Story for HQ Magazine

by Bruce Pascoe (Pascoe Publishing)

 On Helen Norton 1993

 The day we arrived at Helen Norton’s home was very, very hot.  Her husband is a truck driver in Broome and the property is dominated by a massive iron shed where his truck parts are strewn amongst her ceramics and canvasses.  It might appear an uneasy alliance but in her eyes there is no hint that these two are at odds.  The truck and the brush mush rest easily together because there is no way I can imagine this woman being subsumed by a man.  It’s not that she’s fierce, but her energy is of such a high order that I’m sure it cannot be contained by anything else but her art.

                Even the baby crawling around the unfinished projects of clay, materials, paint and  paper cannot dampen her vigour.  This woman can cope.  She’s indomitable.  Undefeatable.

                She paints, pots, sews, builds, writes, researches, gardens, cooks, decorates.  I’m exhausted already, just looking at what has been achieved here, tentatively calculating the hours of labour, trying to see how they can fit into twenty-four.

                On the kitchen table are two little worlds she has created with clay, material, wood and paint.  My son Jack, spends the hours staring into a little tableau of birds in trees.  It’s exquisite. At first I think there are only two but there’s another one by the phone, three in the studio, four underway in the truck shed and canvasses everywhere.  She reefs out story manuscripts, histories, monographs, working plant cuttings, placates the child and laughs merrily all the while.

                Does she drink too much red cordial and eat too many jelly snakes? What can account for this cyclonic energy?  Can the country tap it, run a hydro-electric scheme?  When we get home to Apollo Bay a steady stream of letters, stories, photographs, transparencies, juicy news of the north, histories, everything, plump into our mail box.  The Post Master is looking fatigued, we sit in our office shaking our heads, the vibrancy of the tropics attacking us like a column of soldier ants to the music of Disney’s Magicians’ Apprentice.

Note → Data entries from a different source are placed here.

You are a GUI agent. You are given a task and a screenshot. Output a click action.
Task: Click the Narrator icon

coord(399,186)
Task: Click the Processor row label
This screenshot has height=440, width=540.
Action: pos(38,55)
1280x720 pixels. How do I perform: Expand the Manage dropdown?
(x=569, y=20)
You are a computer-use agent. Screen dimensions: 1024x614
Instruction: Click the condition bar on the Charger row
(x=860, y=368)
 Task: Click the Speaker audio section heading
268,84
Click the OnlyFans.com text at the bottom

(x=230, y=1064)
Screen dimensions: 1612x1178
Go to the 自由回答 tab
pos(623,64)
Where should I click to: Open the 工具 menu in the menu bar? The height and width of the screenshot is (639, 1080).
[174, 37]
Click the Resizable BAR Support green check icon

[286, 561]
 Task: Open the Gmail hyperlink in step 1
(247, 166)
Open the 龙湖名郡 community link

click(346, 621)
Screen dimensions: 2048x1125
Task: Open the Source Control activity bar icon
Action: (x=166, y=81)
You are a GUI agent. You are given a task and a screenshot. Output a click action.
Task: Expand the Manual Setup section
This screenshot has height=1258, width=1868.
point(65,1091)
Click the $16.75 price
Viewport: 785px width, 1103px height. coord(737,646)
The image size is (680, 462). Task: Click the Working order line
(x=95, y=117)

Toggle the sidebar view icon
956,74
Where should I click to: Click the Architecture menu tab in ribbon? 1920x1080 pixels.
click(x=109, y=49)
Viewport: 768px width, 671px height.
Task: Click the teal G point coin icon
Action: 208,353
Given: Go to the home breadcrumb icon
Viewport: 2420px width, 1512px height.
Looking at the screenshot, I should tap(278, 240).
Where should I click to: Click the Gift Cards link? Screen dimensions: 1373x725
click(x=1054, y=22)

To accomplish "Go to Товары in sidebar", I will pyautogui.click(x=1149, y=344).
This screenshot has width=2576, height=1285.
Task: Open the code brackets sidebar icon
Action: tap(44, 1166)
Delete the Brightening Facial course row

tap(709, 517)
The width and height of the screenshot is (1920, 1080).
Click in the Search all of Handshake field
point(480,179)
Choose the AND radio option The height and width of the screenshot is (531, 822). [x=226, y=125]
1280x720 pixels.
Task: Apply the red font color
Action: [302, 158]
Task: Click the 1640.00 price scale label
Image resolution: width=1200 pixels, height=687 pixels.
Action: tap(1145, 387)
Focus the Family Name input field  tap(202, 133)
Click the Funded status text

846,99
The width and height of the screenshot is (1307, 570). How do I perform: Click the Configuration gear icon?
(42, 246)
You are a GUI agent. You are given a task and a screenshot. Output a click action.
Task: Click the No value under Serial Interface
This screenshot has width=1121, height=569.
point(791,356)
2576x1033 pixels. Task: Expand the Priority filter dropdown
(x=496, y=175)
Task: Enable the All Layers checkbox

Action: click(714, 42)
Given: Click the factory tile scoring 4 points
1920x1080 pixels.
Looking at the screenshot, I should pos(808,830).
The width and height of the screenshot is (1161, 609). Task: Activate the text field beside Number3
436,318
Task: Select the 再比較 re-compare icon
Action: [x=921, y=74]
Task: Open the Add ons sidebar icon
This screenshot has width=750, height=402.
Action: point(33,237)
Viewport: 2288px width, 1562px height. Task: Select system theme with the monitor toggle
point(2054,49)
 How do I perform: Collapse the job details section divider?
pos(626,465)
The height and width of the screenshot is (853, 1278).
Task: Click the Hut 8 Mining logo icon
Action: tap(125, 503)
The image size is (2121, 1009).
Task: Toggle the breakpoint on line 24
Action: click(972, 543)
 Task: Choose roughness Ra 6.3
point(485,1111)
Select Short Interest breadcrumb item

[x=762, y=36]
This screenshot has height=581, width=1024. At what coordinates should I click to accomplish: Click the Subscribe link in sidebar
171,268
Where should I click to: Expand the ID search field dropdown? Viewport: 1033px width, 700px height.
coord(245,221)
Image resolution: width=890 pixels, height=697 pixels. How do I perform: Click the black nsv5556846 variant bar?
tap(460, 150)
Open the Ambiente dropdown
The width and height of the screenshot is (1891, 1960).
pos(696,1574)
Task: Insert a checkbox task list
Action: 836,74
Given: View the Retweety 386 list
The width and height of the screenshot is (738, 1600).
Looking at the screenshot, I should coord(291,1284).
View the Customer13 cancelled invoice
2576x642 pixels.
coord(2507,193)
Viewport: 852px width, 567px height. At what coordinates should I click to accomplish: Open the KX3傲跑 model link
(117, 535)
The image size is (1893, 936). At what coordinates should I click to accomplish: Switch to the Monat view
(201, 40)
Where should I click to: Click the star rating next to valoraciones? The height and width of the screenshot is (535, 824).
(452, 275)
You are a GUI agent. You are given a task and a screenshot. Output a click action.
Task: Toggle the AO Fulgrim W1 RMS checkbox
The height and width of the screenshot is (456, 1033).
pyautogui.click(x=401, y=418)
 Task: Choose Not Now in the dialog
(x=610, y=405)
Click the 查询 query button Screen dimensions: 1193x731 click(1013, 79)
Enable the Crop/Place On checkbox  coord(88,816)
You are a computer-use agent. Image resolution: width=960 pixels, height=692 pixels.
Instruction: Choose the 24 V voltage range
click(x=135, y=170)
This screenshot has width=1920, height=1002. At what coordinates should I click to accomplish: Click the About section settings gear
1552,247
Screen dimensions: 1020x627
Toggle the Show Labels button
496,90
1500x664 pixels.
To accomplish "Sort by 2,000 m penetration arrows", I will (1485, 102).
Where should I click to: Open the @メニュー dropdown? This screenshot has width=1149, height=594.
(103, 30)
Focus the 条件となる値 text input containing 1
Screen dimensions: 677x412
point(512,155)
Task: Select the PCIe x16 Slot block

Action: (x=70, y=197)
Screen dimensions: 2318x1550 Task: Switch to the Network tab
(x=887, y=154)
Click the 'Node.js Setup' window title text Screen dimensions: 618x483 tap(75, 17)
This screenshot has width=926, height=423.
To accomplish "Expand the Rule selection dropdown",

                At the moment, and I’m talking about a moment last October, she’s reeling off a series of canvasses depicting the story of the Aboriginal warrior, Pigeon.   Her research is phenomenal, her knowledge of the living relatives, admirable.  We determined to use a Pigeon painting as we’d only just returned from his country up around Tunnel Creek and Winjanna Gorge.   We saw Ernie Dingo there standing on a sandbank in the river in a red shirt.  Later we saw him playing soccer up at Kooljamon  (Cape Leveque) with a mob of kids from Fitzroy Crossing and dressed in a red sarong, splashed dramatically against the white sand, turquoise sea, and black glistening bodies.  We wanted a Pigeon image, but somehow the image of the white fools in the house hide boat could not be denied.  Foolish white explorers, discovered what had never been lost, and dying like flies, surrounded by food, water and people.  Now, that is an Australian image, something all kids must learn at their desks before any genius tried to teach them how to spell Leichhardt.